**Stored items:**
────────

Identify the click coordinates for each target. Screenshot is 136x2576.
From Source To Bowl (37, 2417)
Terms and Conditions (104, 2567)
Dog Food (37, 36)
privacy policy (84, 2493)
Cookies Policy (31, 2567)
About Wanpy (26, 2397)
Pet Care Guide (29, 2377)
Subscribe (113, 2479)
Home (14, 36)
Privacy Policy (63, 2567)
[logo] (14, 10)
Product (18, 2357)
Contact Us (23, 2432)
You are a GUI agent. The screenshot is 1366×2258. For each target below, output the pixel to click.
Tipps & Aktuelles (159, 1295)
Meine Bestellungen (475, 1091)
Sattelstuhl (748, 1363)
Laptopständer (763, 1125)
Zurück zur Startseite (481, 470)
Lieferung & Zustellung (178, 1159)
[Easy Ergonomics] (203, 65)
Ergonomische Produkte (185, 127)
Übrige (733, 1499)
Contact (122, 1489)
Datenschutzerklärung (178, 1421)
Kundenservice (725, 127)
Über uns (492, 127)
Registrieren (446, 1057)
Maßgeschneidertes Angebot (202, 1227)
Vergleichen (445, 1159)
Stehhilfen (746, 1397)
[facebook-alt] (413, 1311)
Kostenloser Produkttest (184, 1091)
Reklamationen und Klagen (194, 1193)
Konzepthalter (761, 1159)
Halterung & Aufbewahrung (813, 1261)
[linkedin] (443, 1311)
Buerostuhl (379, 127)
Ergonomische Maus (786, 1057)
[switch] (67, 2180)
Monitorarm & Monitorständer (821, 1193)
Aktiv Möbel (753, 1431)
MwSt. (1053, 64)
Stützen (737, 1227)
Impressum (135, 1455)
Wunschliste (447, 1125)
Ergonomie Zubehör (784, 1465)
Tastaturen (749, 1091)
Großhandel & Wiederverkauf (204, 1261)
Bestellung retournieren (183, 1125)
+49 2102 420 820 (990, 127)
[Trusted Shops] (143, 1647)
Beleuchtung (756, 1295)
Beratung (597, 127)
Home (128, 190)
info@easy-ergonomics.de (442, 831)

────────

**What to produce:** Retype, without changes, the lines from the line holding "Großhandel & Wiederverkauf (204, 1261)" to the end of the data, both ends included.

**Result of the task:**
Großhandel & Wiederverkauf (204, 1261)
Bestellung retournieren (183, 1125)
+49 2102 420 820 (990, 127)
[Trusted Shops] (143, 1647)
Beleuchtung (756, 1295)
Beratung (597, 127)
Home (128, 190)
info@easy-ergonomics.de (442, 831)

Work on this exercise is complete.